MADRID—Spanish researchers have achieved complete eradication of pancreatic tumors in mice using a novel triple-drug therapy, offering new hope against one of the deadliest cancers, according to a study published in the journal Proceedings of the National Academy of Sciences.

Pancreatic
CNIO Molecular Oncology Group/ MadMoviex. Photo Courtesy of CNIO.

The breakthrough, led by Mariano Barbacid at the Spanish National Cancer Research Center (CNIO), targeted pancreatic ductal adenocarcinoma (PDAC), a disease that accounts for about 90% of pancreatic cancers and has a grim five-year relative survival rate of just 13% across all stages, per American Cancer Society data. For the most common form, adenocarcinoma, survival dips to 8%. In the U.S. alone, an estimated 67,440 new cases are projected for 2025, with 51,980 deaths, making it the third-leading cause of cancer mortality and on track to become second.

The study, detailed in the Proceedings of the National Academy of Sciences on Dec. 2, 2025, tested a combination of three drugs: daraxonrasib (also known as RMC-6236), a selective KRAS inhibitor; afatinib, an irreversible EGFR/HER2 kinase inhibitor already approved for lung cancer; and SD36, a selective STAT3 protein degrader.

Pancreatic cancer often resists treatment due to mutations in the KRAS gene, which drives tumor growth in up to 95% of PDAC cases. Traditional therapies fail as tumors adapt and develop resistance. The CNIO team’s approach disrupts multiple KRAS signaling pathways simultaneously to block these escape routes.

Daraxonrasib inhibits the mutated KRAS protein directly, halting downstream signals that promote cell proliferation. Afatinib blocks upstream signals from EGFR family receptors, which can reactivate KRAS pathways. SD36 degrades STAT3, an orthogonal protein that supports tumor survival independently of KRAS. Together, this triad induces tumor cell senescence—a state of permanent growth arrest—leading to immune-mediated clearance without relapse.

* Input data:
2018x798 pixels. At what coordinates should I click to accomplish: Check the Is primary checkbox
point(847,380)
...
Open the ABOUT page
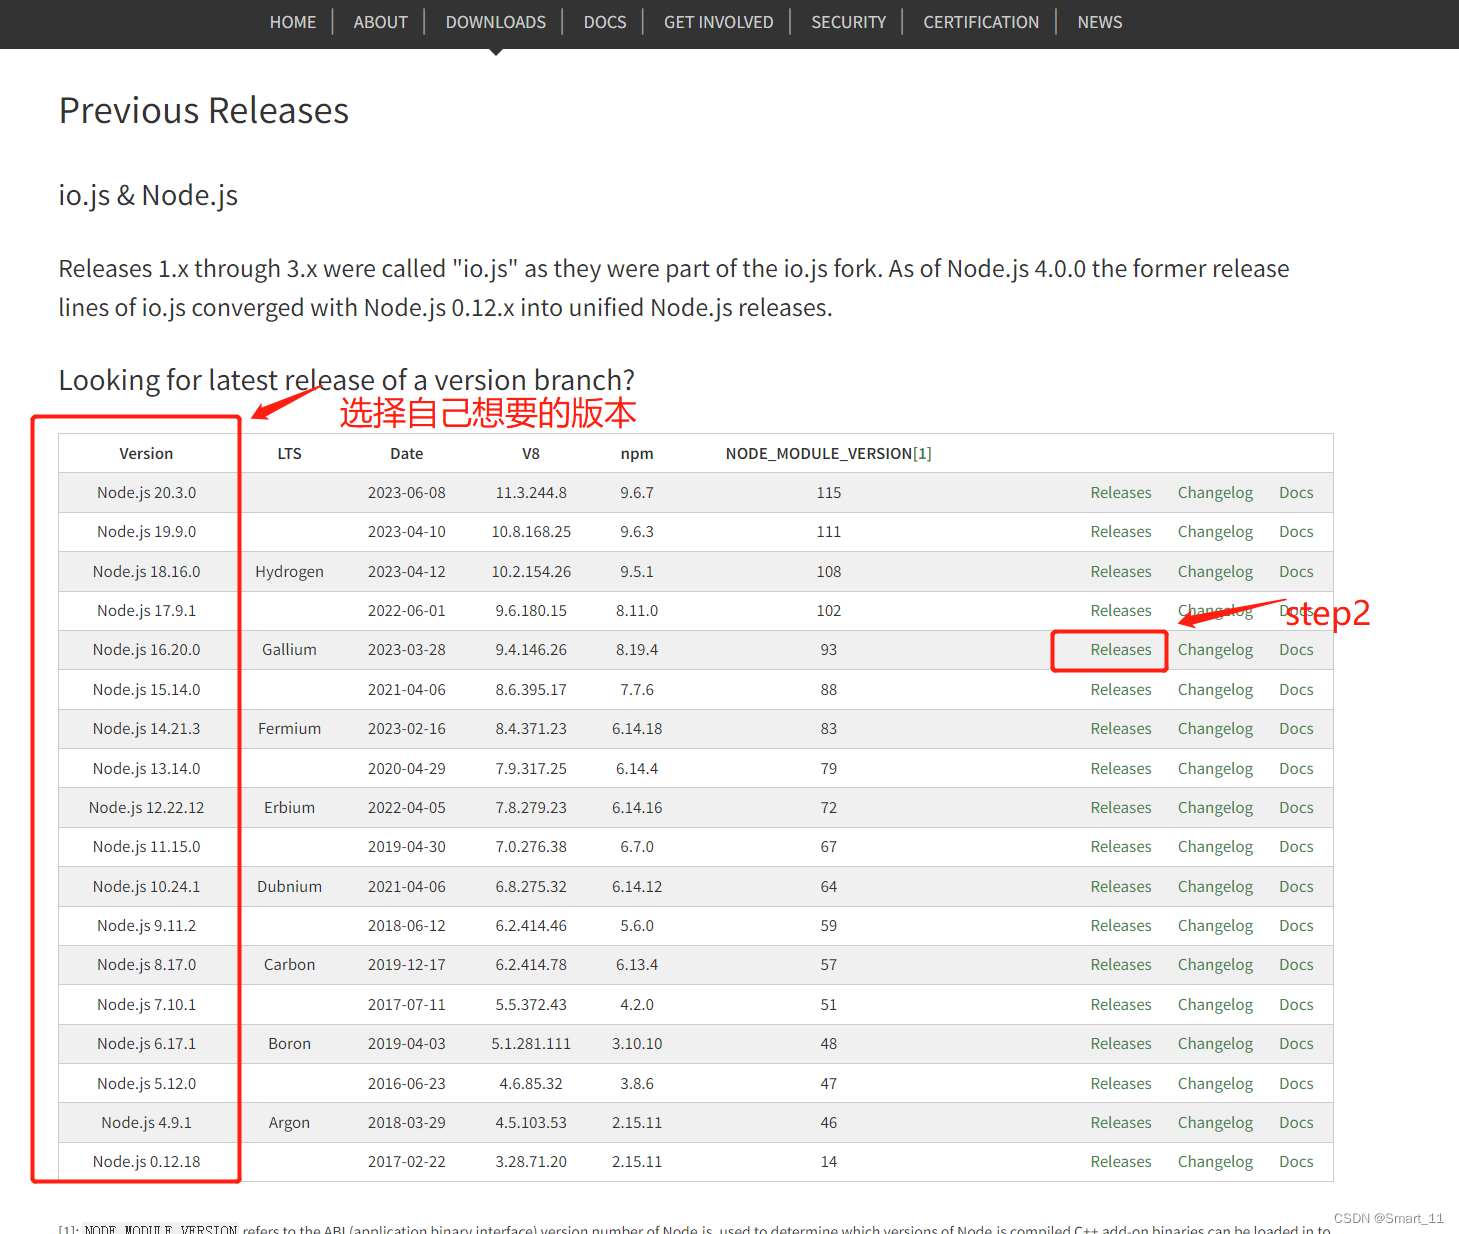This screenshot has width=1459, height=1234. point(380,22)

* To do:
**A)** Return the pancreatic cancer article verbatim from "Pancreatic cancer often" to "clearance without relapse.".
**B)** Continue the article on the pancreatic tumor study, picking up after its final sentence.

* Answers for each item:
**A)**
Pancreatic cancer often resists treatment due to mutations in the KRAS gene, which drives tumor growth in up to 95% of PDAC cases. Traditional therapies fail as tumors adapt and develop resistance. The CNIO team’s approach disrupts multiple KRAS signaling pathways simultaneously to block these escape routes.

Daraxonrasib inhibits the mutated KRAS protein directly, halting downstream signals that promote cell proliferation. Afatinib blocks upstream signals from EGFR family receptors, which can reactivate KRAS pathways. SD36 degrades STAT3, an orthogonal protein that supports tumor survival independently of KRAS. Together, this triad induces tumor cell senescence—a state of permanent growth arrest—leading to immune-mediated clearance without relapse.

**B)**
In experiments, genetic models mimicking the therapy eradicated orthotopic PDAC tumors induced by KRAS and TP53 mutations in mice. The drug combination achieved full regression in three models: orthotopic transplants, genetically engineered mice, and patient-derived xenografts. No tumors recurred over 200 days post-treatment, with minimal side effects like mild weight loss or skin irritation.

Implications are profound for PDAC patients, who face limited options beyond surgery, chemotherapy and radiation. Only about 20% qualify for surgery at diagnosis, and even then, recurrence is common. The therapy could pave the way for human clinical trials, potentially improving outcomes for a cancer with stagnant survival rates despite advances in other oncology fields.

Experts caution that mouse models don’t always translate to humans, but the results build on emerging KRAS-targeted drugs.

“These findings should guide the development of new clinical trials that may benefit PDAC patients,” the study concluded.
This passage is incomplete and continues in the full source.